Tokyo, Japan – Discovering new inorganic materials is central to advancing technologies in catalysis, energy storage, semiconductors, and more. But finding a material with just the right properties is extremely difficult. What if an AI system could think like a human expert, explore this enormous space automatically, and suggest promising new materials on its own?
In a study published this month in Cell Reports Physical Science, researchers from the Institute of Industrial Science, The University of Tokyo announced the development of MatAgent, an AI framework built around a large language model (LLM). This LLM serves as the system's "brain," guiding the search for new inorganic materials using natural language reasoning.
While many other AI methods can generate promising materials automatically, such models often act as "black boxes," offering little insight into why a suggestion was made. In contrast, MatAgent's LLM is able to reason step by step, explaining its decisions in plain language and adjusting its ideas based on feedback—much like a human researcher would.
"Large language models are very good at reasoning with words," says lead researcher Izumi Takahara. "We realized that this ability could be applied to materials design. By letting an LLM guide the search and explain its logic, we can make the design process more efficient and more transparent."
To support this reasoning ability, the team equipped MatAgent with tools inspired by the reasoning process of human experts. The LLM can review what it has tried before, learn from successful attempts, check trends on the periodic table, and consult a database filled with expert explanations. Using this information, the LLM proposes a new material and describes why it might work better than earlier ideas.

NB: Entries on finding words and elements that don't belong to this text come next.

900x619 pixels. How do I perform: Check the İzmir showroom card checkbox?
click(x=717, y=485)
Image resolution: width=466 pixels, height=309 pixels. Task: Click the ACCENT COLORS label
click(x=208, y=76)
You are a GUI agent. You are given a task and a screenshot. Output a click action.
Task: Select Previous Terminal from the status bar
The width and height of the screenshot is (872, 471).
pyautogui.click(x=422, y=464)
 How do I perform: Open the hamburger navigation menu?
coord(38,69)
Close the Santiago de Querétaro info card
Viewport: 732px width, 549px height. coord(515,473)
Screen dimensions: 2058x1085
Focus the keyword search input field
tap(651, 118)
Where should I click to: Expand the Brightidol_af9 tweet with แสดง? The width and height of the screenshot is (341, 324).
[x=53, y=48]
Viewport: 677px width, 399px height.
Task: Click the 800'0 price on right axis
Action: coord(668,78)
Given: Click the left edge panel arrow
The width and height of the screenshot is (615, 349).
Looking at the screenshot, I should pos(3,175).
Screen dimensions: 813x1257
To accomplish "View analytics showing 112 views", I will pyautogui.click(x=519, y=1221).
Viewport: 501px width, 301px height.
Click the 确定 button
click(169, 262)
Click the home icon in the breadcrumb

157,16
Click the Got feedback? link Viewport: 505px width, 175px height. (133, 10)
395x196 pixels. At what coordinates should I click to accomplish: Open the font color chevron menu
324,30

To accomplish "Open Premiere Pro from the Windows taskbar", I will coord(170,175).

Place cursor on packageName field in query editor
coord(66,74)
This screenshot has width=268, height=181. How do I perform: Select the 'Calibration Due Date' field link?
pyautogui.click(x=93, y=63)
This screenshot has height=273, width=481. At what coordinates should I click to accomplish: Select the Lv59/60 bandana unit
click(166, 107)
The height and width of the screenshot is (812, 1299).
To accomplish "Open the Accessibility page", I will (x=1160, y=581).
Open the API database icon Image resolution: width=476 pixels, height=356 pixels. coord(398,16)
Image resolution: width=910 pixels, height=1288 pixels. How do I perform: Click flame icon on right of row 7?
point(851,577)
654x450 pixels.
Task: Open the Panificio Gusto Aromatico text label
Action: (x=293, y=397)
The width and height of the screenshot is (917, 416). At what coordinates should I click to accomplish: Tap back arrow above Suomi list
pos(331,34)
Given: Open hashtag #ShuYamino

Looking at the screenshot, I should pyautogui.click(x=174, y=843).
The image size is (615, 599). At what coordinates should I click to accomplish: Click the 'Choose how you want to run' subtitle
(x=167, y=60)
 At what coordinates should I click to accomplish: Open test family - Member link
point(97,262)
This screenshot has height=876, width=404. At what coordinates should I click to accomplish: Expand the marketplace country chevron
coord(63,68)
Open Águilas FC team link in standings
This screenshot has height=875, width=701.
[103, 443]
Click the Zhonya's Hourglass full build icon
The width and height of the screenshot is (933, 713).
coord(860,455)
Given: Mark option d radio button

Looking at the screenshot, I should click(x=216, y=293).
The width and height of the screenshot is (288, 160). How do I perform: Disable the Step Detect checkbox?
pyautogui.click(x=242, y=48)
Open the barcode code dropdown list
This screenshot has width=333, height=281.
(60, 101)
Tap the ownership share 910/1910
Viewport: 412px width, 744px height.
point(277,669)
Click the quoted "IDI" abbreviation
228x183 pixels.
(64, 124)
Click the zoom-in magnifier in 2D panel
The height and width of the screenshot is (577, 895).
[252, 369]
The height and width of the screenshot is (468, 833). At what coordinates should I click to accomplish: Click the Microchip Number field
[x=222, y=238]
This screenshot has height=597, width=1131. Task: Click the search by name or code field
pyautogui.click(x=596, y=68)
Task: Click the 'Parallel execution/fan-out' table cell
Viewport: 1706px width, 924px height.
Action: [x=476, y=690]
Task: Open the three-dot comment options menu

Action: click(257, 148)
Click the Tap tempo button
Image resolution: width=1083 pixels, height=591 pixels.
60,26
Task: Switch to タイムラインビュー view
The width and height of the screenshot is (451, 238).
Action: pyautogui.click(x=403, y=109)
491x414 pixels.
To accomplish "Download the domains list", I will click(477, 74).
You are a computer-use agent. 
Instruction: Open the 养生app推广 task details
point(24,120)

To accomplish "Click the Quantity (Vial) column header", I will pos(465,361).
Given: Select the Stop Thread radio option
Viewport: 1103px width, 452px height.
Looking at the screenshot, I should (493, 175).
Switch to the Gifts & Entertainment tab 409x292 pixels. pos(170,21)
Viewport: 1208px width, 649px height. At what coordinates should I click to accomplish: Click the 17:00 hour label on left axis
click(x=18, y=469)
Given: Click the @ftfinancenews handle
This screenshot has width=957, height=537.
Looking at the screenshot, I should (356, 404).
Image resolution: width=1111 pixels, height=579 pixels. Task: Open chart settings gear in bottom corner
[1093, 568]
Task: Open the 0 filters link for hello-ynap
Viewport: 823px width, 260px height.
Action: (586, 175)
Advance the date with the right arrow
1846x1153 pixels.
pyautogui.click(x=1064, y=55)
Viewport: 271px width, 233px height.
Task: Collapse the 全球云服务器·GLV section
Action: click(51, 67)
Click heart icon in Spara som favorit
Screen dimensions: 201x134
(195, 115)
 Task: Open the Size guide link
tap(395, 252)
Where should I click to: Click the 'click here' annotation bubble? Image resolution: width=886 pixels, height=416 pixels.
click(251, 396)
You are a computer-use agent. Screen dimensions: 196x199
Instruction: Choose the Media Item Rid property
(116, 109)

"The design of materials is naturally iterative," adds senior author Teruyasu Mizoguchi. "Giving the LLM a way to remember past steps and refer to expert knowledge allows it to refine its suggestions in a meaningful way."
MatAgent repeats a simple but powerful loop: it applies reasoning to suggest a new combination of elements, predicts what the atomic structure might look like, and then checks whether the material has the desired properties. This information is fed back into the LLM, which uses it to improve its next idea.
Because the system is based on an LLM, users can give instructions in everyday language—such as "avoid toxic elements" or "only use common elements"—and MatAgent will automatically incorporate these constraints into its search. Importantly, the LLM explains every step it takes, giving users a clear view of the thinking process behind the proposed materials.
The researchers believe that MatAgent will accelerate the discovery of new materials in areas where finding viable candidates is extremely challenging but essential for technological progress. They are now exploring how to extend the system so that it can balance multiple target properties at once as well as consider how easy a proposed material might be to make.